After the Court issued its Dobbs opinion in June, Hogan Lovells organized a Zoom call in early July for female employees. Keller joined the call, which mostly involved women expressing anger over Dobbs, and offered a dissenting view:
I noted that many jurists and commentators believed Roe had been wrongly decided. I said that the court was right to remand the issue to the states. I added that I thought abortion-rights advocates had brought much of the pushback against Roe on themselves by pushing for extreme policies. I referred to numerous reports of disproportionately high rates of abortion in the Black community, which some have called a form of genocide. I said I thought this was tragic.

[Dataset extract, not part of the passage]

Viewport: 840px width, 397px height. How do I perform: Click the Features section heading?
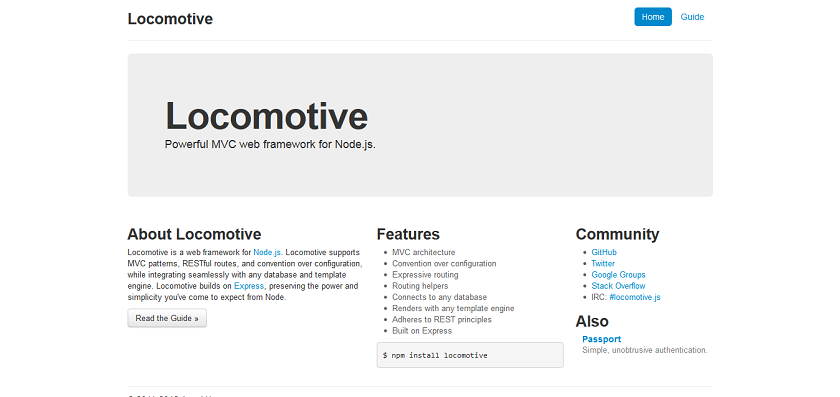click(408, 234)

To say these remarks did not go over well would be a massive understatement. The speaker after Keller condemned her as a racist and told her to leave the meeting, other participants said they “lost their ability to breathe” after her comments, and yet another attendee told Kathryn Rubino of Above the Law (“ATL”) that she was “traumatized and hurt” by what Keller said.
At the time, Hogan Lovells issued a statement to ATL condemning what some call participants called the “inappropriate” and “offensive” remarks of Keller, who was suspended pending an investigation by outside counsel. At the investigation’s conclusion, Keller was told that her comments violated the firm’s anti-harassment policy, and she was fired. Here’s what Keller concluded about the controversy:
The response of the rabidly anti-Dobbs participants on the call wasn’t surprising. What was shocking, at least to me, was how eagerly Hogan Lovells kowtowed to a woke faction inside its workforce. Several women on the call—as well as male lawyers at the firm—contacted me later to offer private support for my right to express my views. Those former colleagues must now realize that they are in a hostile work environment. If this could happen to me, anyone who expresses a disfavored opinion—even on a matter of law—can expect the same treatment: immediate cancellation without concern for client interests, due process, or fairness.

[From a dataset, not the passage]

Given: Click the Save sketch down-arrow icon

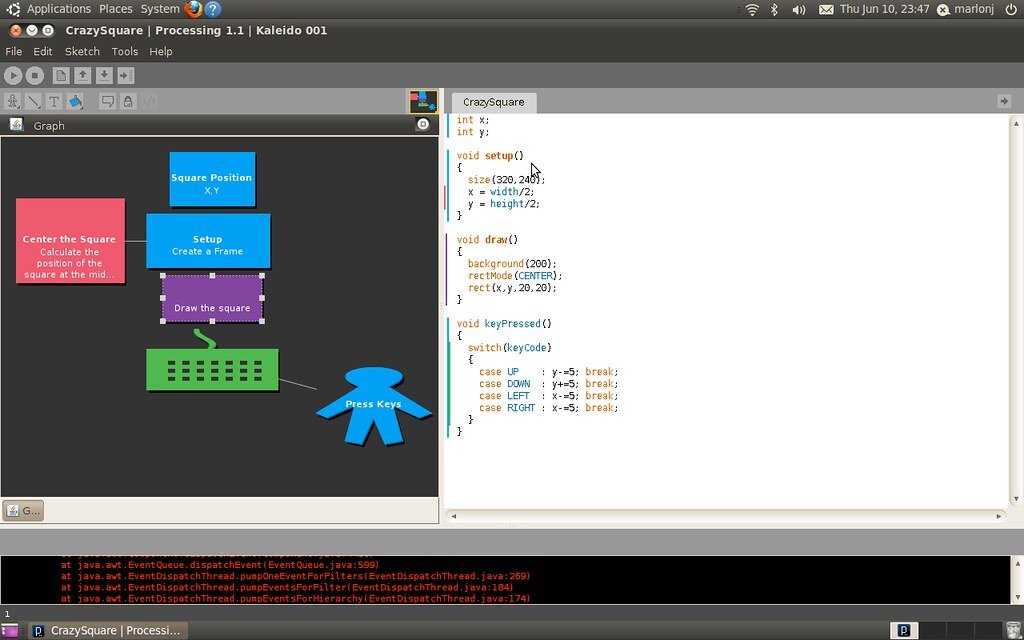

I reached out to the firm to see if it had any comment on Robin Keller’s WSJ op-ed. Through a spokesperson, Hogan Lovells said this:
As a firm we fully encourage our people to share their views on important issues that matter to them, but we expect our people to conduct themselves in accordance with firm policies. We value our differences, which make us stronger as a firm.
In terms of “firm policies,” Keller was told she violated the anti-harassment policy with her “genocide” comments. But did she? I’m not certain she had the intent of a harasser, i.e., I’m not sure she intended to humiliate or offend. Instead, it’s possible she started off expressing a fairly mainstream view—specifically, that Dobbs is defensible, which more than 40 percent of Americans believe—but got carried away, to the point where she said some things that subjectively offended people on the call.

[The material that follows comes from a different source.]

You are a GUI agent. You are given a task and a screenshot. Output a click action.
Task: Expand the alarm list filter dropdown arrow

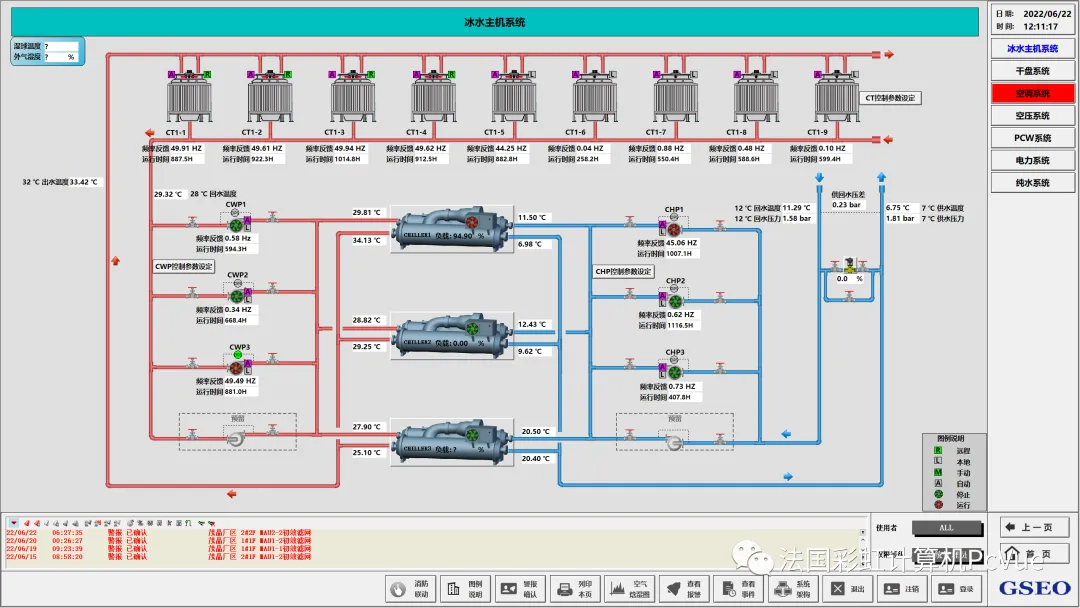[x=13, y=523]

How objectively offensive were Keller’s comments? Some critics said she was accusing individual Black women who have abortions of being “genocidal,” but that might be an overly aggressive reading. Keller claims in her WSJ piece that she was simply citing both white and Black writers who have argued, from a pro-life perspective, that abortion is especially harmful to the Black community, since abortion rates are higher among Black Americans. Black commentators who have made this or a similar argument include Justice Clarence Thomas, Jason Riley, Glenn Loury, Carol Swain, and Jesse Jackson (before his reversal on the issue).1
But even if Keller didn’t engage in “harassment,” perhaps she can be faulted on other fronts. Some Hogan Lovells sources contacted me to argue that even if you don’t think her comments were racist, this forum was explicitly advertised as a way for female attorneys to share their worries and fears following Dobbs. To join that call and to say what Keller said, with feelings that raw, exhibited poor professional judgment and was unwise and inconsiderate, they said. And I wouldn’t be surprised if Keller herself wishes she had made her points in a less incendiary manner, since the reference to “genocide” surely distracted from the substance of her remarks.
In addition, tipsters told me, Keller’s “firing” wasn’t a huge deal. “Senior counsel” at Hogan Lovells are retired partners who agree to maintain client relationships, take meetings, and dispense wisdom to the younger generations, in exchange for modest compensation, an office, and a firm email address. But from a business standpoint, my sources said, it wasn’t hard for the firm to choose between (1) severing ties with an at-will, part-time former partner, and (2) outraging a significant number of the firm’s U.S.-based women lawyers.2
But let’s move on from Robin Keller. As I commented on Twitter, I’m not going to die on the hill of defending her specific, admittedly controversial comments—because I don’t need to. What happened to her is not an isolated incident, and regardless of your views on L’Affaire Keller, the issue is much larger.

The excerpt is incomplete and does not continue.